Correspondence to: Toru Ishikawa, MD, Department of Gastroenterology and Hepatology, Saiseikai Niigata Daini Hospital, 280-7 Teraji, Niigata 950-1104, Japan. toruishi@ngt.saiseikai.or.jp
Telephone: +81-25-2336161 Fax: +81-25-2338880
Received: July 19, 2011
Revised: September 28, 2011
Accepted: October 27, 2011
Published online: May 7, 2012

Abstract

The prognosis of hepatocellular carcinoma (HCC) depends on tumor extension as well as hepatic function. Hepatic functional reserve is recognized as a factor affecting survival in the treatment of HCC; the Child-Pugh classification system is the most extensively used method for assessing hepatic functional reserve in patients with chronic liver disease, using serum albumin level to achieve accurate assessment of the status of protein metabolism. However, insufficient attention has been given to the status of amino acid (AA) metabolism in chronic liver disease and HCC. Fischer’s ratio is the molar ratio of branched-chain AAs (BCAAs: leucine, valine, isoleucine) to aromatic AAs (phenylalanine, tyrosine) and is important for assessing liver metabolism, hepatic functional reserve and the severity of liver dysfunction. Although this ratio is difficult to determine in clinical situations, BCAAs/tyrosine molar concentration ratio (BTR) has been proposed as a simpler substitute. BTR correlates with various liver function examinations, including markers of hepatic fibrosis, hepatic blood flow and hepatocyte function, and can thus be considered as reflecting the degree of hepatic impairment. This manuscript examines the literature to clarify whether BTR can serve as a prognostic factor for treatment of HCC.

Key Words: Branched-chain amino acids to tyrosine ratio, Fischer’s ratio, Prognostic factor, Hepatocellular carcinoma



TREATMENT OF HEPATOCELLULAR CARCINOMA REGARDING RECURRENCE

Hepatocellular carcinoma (HCC) is one of the most common malignancies worldwide[1]. With advances in imaging diagnostics, together with the understanding of high-risk patients, HCC can now often be detected at an early stage[2]. Furthermore, HCC is associated with severe complications in patients with cirrhosis or chronic hepatitis with severe fibrosis.

In addition to surgical resection as a treatment for HCC, techniques that can be used alone or in combination include transcatheter arterial embolization, transcatheter arterial chemoembolization, percutaneous ethanol injection therapy, percutaneous microwave coagulation therapy, and percutaneous radiofrequency ablation. Thus, local control of HCC can now be achieved in consideration of the location of the tumors, the area occupied and hepatic functional reserve.

Recently, the prognosis of HCC has improved dramatically with the identification of high-risk populations and the advancement of diagnostic imaging and treatment. However, recurrence of HCC is frequent in the early post-treatment period even in patients who have undergone radical hepatectomy or radical local treatment including percutaneous treatment, because HCC arises from chronic liver disease. The recurrence rate after treatment of HCC is higher than that of cancer in other organs.

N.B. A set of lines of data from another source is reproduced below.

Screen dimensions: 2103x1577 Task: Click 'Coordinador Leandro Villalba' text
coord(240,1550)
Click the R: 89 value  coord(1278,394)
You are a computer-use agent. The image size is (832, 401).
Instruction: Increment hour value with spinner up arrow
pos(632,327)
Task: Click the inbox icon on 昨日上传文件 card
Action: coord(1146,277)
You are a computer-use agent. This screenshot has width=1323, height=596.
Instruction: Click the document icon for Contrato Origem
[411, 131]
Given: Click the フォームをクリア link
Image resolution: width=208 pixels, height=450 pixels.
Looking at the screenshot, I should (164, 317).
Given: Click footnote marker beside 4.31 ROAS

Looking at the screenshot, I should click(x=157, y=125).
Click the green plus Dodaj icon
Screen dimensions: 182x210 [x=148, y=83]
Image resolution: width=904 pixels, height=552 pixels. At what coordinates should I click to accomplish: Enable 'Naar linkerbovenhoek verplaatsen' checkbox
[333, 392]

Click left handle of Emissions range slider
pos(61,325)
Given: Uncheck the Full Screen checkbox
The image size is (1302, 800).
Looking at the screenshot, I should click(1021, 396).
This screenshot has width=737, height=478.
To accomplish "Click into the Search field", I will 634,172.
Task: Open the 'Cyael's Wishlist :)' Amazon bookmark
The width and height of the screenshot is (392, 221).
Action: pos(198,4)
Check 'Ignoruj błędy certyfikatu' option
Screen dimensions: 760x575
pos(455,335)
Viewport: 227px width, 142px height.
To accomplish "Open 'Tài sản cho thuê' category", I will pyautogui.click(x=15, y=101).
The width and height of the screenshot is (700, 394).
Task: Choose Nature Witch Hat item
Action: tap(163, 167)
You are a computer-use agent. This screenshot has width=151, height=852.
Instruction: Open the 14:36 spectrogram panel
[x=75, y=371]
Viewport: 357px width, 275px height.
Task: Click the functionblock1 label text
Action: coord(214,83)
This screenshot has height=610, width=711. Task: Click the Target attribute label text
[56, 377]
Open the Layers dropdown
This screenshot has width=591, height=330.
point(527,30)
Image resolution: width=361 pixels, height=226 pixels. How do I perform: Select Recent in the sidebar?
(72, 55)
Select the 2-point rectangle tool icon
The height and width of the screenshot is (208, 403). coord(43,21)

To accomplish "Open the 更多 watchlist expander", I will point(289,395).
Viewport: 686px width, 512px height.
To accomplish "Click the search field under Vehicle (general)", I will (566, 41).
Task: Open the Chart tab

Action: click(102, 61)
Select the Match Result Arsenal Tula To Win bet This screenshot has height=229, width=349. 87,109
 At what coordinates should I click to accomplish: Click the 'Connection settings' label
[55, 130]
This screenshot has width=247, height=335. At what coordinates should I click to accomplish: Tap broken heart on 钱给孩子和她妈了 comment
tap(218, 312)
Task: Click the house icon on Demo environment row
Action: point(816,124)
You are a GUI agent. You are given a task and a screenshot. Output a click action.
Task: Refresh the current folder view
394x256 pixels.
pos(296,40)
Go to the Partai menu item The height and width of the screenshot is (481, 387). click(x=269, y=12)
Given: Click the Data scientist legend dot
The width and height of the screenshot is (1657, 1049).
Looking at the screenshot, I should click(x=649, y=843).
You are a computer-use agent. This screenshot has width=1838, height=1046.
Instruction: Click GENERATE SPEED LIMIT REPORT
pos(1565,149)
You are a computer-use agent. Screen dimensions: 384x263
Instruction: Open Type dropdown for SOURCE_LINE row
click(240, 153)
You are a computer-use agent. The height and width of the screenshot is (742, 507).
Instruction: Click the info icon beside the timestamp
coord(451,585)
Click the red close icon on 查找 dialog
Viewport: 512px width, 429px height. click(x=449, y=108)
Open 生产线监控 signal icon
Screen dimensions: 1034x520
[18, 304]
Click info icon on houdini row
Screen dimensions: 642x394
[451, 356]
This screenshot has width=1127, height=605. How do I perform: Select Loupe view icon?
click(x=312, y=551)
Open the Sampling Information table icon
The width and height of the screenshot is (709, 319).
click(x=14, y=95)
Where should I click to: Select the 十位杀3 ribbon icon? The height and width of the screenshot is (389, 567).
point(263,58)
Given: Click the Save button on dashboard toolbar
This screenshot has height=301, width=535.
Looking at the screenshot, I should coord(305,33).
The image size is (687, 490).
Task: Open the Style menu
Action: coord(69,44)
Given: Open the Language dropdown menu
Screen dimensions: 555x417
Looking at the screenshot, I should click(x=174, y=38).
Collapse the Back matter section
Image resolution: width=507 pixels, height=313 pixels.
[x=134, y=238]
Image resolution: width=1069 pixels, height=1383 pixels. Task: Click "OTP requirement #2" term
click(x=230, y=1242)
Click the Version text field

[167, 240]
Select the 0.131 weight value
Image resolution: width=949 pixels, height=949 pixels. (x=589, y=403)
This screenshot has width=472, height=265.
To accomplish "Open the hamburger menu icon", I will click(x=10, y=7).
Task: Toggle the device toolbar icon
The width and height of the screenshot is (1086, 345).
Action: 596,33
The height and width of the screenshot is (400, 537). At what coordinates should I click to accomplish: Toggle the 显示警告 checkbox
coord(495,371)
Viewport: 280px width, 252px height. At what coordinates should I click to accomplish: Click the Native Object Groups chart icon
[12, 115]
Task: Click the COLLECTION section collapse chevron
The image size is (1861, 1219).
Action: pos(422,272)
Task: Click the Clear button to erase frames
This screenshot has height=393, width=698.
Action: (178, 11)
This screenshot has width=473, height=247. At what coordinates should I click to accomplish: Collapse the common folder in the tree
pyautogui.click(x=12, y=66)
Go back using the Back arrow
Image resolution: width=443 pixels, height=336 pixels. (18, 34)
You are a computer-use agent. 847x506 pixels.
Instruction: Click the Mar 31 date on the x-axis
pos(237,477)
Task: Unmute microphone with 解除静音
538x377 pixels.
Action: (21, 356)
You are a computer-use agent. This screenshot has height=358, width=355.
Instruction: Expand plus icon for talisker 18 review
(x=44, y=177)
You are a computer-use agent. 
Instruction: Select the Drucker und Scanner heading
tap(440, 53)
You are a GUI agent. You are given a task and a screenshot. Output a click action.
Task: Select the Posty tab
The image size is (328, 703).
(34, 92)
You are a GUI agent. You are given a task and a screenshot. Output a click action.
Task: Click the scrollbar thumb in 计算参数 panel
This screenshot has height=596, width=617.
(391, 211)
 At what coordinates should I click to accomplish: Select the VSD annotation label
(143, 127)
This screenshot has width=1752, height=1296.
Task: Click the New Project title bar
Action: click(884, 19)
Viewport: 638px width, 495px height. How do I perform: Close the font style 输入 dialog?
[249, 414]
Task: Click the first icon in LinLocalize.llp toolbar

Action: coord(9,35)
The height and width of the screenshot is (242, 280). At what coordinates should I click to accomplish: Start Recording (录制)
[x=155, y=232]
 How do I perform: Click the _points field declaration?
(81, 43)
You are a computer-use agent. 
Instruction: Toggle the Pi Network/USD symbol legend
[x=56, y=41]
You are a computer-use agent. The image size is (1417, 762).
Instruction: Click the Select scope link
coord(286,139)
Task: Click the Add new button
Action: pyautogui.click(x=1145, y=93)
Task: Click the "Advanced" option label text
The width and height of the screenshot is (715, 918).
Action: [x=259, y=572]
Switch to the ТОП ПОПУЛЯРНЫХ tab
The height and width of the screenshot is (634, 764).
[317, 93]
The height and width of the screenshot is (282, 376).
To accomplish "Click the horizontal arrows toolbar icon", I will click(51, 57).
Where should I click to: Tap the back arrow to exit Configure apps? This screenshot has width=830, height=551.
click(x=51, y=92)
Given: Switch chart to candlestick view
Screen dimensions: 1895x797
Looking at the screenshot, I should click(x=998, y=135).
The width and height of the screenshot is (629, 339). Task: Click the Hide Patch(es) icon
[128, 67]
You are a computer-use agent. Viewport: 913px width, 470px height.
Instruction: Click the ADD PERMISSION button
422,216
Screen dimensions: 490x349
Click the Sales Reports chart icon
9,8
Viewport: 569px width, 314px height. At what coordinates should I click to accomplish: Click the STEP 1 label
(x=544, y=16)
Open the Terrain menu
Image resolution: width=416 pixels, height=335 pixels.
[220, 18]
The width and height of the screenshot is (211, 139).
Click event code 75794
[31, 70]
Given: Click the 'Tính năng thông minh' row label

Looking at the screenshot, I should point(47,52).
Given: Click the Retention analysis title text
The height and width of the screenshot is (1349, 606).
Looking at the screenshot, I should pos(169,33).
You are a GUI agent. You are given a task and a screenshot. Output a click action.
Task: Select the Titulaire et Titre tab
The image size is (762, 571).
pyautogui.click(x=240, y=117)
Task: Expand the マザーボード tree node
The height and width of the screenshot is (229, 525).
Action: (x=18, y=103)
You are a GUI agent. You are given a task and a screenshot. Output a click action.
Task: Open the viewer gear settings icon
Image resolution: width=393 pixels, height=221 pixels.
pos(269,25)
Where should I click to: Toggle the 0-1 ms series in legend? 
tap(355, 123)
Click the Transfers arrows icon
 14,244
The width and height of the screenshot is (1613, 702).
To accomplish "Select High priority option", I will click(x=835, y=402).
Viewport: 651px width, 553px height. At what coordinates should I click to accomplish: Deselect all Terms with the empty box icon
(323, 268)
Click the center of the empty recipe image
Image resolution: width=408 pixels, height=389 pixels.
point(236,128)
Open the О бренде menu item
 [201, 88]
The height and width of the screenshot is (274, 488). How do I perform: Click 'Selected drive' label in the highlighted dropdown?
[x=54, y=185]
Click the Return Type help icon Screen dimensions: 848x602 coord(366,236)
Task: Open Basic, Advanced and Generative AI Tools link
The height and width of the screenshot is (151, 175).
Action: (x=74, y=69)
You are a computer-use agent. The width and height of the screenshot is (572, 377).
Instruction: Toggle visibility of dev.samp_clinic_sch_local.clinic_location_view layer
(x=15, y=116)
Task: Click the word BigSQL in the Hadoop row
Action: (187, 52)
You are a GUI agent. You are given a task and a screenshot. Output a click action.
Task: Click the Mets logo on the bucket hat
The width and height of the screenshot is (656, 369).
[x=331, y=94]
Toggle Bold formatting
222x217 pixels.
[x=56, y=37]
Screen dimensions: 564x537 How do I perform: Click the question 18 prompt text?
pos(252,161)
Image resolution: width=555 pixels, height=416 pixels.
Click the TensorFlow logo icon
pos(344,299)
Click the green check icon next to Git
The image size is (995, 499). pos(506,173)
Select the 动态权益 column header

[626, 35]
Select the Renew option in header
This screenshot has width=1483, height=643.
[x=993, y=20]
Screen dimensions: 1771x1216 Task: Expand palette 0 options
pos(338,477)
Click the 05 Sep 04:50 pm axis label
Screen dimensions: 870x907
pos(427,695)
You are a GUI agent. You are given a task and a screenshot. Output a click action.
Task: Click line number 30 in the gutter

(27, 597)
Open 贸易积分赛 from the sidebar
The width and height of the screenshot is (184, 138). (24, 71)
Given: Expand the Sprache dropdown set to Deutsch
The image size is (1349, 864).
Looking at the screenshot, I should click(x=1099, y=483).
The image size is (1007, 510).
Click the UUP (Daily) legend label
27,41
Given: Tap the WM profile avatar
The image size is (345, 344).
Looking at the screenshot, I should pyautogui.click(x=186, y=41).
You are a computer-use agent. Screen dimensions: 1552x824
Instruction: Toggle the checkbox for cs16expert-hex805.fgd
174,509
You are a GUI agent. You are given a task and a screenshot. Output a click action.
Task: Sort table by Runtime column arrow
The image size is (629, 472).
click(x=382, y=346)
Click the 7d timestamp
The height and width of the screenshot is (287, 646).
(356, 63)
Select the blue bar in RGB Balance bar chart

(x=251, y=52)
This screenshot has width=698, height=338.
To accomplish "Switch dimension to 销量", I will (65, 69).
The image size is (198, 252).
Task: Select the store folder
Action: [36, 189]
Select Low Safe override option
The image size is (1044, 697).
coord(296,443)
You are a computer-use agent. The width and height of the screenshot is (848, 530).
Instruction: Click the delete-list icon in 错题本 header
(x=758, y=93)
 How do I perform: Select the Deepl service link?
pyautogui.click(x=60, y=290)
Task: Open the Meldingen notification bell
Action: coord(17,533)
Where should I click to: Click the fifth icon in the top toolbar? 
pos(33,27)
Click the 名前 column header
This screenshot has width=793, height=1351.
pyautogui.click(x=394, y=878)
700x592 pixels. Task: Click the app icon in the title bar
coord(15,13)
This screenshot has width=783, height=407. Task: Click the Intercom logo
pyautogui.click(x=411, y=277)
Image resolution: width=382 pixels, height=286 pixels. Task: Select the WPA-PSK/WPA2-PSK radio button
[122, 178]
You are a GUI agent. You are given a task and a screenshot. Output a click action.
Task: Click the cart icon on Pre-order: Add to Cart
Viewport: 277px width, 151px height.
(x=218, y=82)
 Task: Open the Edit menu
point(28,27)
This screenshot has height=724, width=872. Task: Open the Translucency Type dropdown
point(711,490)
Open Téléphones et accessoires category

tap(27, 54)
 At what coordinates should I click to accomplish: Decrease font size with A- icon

Therefore, despite initial remission of HCC after surgical and interventional treatments, limits are seen on the prolongation of survival. In other words, the therapeutic options available to deal with recurrence determine survival of patients, because risk of recurrence is high even if radical therapy is undertaken.

Treatment tactics may be selected depending on the tumor stage and severity of underlying liver disease.

The reasons for poor survival are that intrahepatic distant recurrence is common and, even more importantly, decompensation occurs due to a decrease in hepatic functional reserve that accompanies progression of chronic liver disease. Therefore, death due to liver failure represents a major problem. In other words, hepatic functional reserve is recognized as a factor affecting survival. However, sufficient research into the effects of the reserve liver function has not been carried out.

BRANCHED-CHAIN AMINO ACIDS TO TYROSINE RATIO AS STATUS OF AMINO ACID METABOLISM

When treating HCC, the Child-Pugh classification system is the most extensively used method worldwide for assessing the hepatic function in patients with chronic liver disease, and represents an important assessment factor. The Child-Pugh classification has been widely used to evaluate hepatic functional reserve in cirrhotic patients, and has a good correlation with prognosis[3], but cannot be used to predict survival in patients with HCC.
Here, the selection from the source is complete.